Abstract PDF HTML Upgrade to Chat

Citations (2)

View on Semantic Scholar

Summary

The paper introduces a novel metric to quantify self-preference bias by comparing LLM evaluators' tendencies to favor their own outputs over others.
It demonstrates that lower output perplexity significantly increases bias, with models such as GPT-4 exhibiting pronounced self-favoritism compared to human judgments.
The study suggests that ensemble evaluations could mitigate these biases, paving the way for fairer and more balanced automated assessment systems.

Self-Preference Bias in LLM-as-a-Judge

Introduction

The study of automated evaluation mechanisms using LLMs, known as LLM evaluators or LLM-as-a-judge, has been gaining traction due to their ability to provide scalable and consistent assessments in dialogue systems. However, a significant limitation of this approach is the self-preference bias, where LLMs tend to favor their own outputs over those generated by others. This paper introduces a novel quantitative metric to assess this bias and investigate its causes, emphasizing the pivotal role of output perplexity in this phenomenon.

Quantifying Self-Preference Bias

The study proposes a metric grounded in algorithmic fairness concepts to measure self-preference bias in LLMs during pairwise evaluations. The metric compares the likelihood that an LLM gives preference to its own output over others, aligning this with human preferences. Specifically, the bias is represented as the difference in the probability of an evaluator favoring its own response versus another response, when both are rated favorably by humans.

Figure 1: Confusion matrix for each LLM evaluator's assessment of pairs including its own output. It suggests that some LLMs, including GPT-4, have relatively high true positive rates compared to true negative rates, indicating self-preference bias.

The experimental setup involves using a dataset from Chatbot Arena with LLMs such as GPT-3.5-Turbo, GPT-4, Vicuna-13b, and others. The primary task is to evaluate two responses to a user query, analyzing evaluation scores to determine the degree of bias.

Results

Empirical analysis reveals that GPT-4 exhibits a pronounced self-preference bias. When evaluated against human judgments, GPT-4 favored responses it generated significantly more than human evaluators did. A notable finding is that other models like Vicuna-13b and Koala-13b also display this bias, whereas some models like oasst-pythia-12b and dolly-v2-12b exhibit reverse bias, underestimating their own outputs.

Impact of Perplexity on Bias

A major hypothesis explored in this research is the impact of text familiarity, measured through perplexity, on self-preference bias. LLM evaluators are found to assign higher scores to responses with lower perplexity, which are more familiar or predictable to them.

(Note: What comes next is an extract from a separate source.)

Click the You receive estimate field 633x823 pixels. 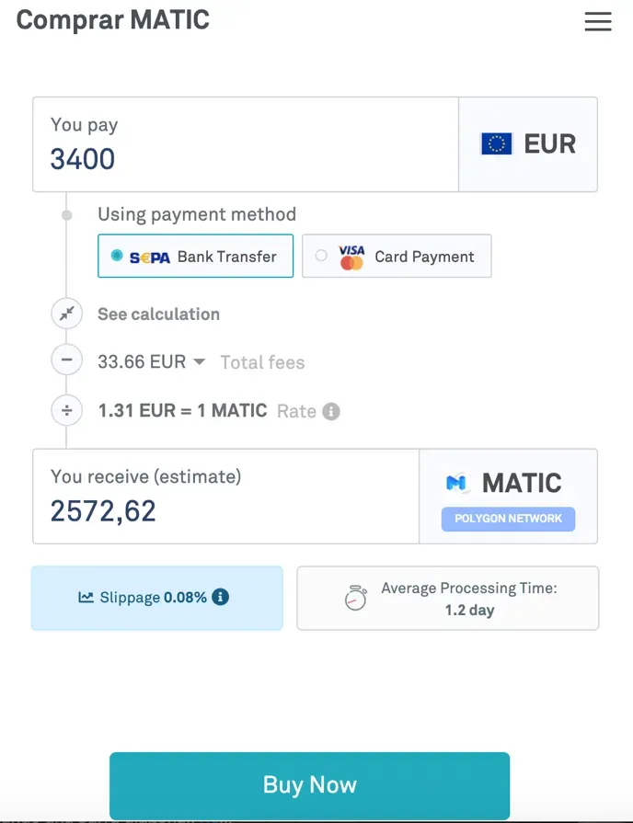226,496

This behavior was consistent across most LLMs evaluated, suggesting a systemic bias rooted in training data familiarity rather than response quality alone.

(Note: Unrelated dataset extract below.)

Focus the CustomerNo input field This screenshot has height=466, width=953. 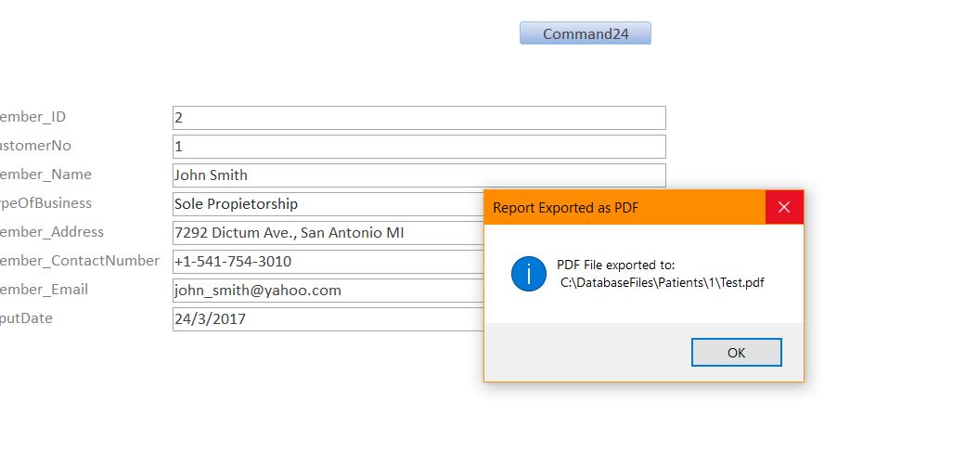418,147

Figure 2: LLMs vs human conditioned on perplexity. Winning judgment rates by LLMs conditioned on perplexity with human winning judgment rates are plotted. All models except dolly-v2-12b and stablelm-tuned-alpha-7b demonstrated a clear tendency to assign higher evaluations to responses with lower perplexity.

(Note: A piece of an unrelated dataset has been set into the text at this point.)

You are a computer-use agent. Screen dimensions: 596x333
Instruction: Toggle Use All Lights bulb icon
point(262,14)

The perplexity-based bias was observed irrespective of whether the response was self-generated or produced by other models, revealing this as a broader issue not confined to merely recognizing one's own outputs.

Discussion

The findings illuminate potential avenues to mitigate self-preference bias, such as employing ensemble evaluations across multiple models to prevent any single model's peculiarities from unduly influencing overall judgments. Additionally, these results underscore the necessity to account for model familiarity bias when designing LLM evaluators, to avoid perpetuating inherent model biases in automated assessments.

Conclusion

This research presents a comprehensive approach to quantifying and understanding self-preference bias in LLM evaluators. By linking this bias to perplexity, it opens pathways for addressing such biases in future LLM development and deployment. The proposed metric provides a foundation for further exploration and potential rectification of biases in LLM-as-a-judge scenarios, ensuring fairer and more balanced automated evaluation systems.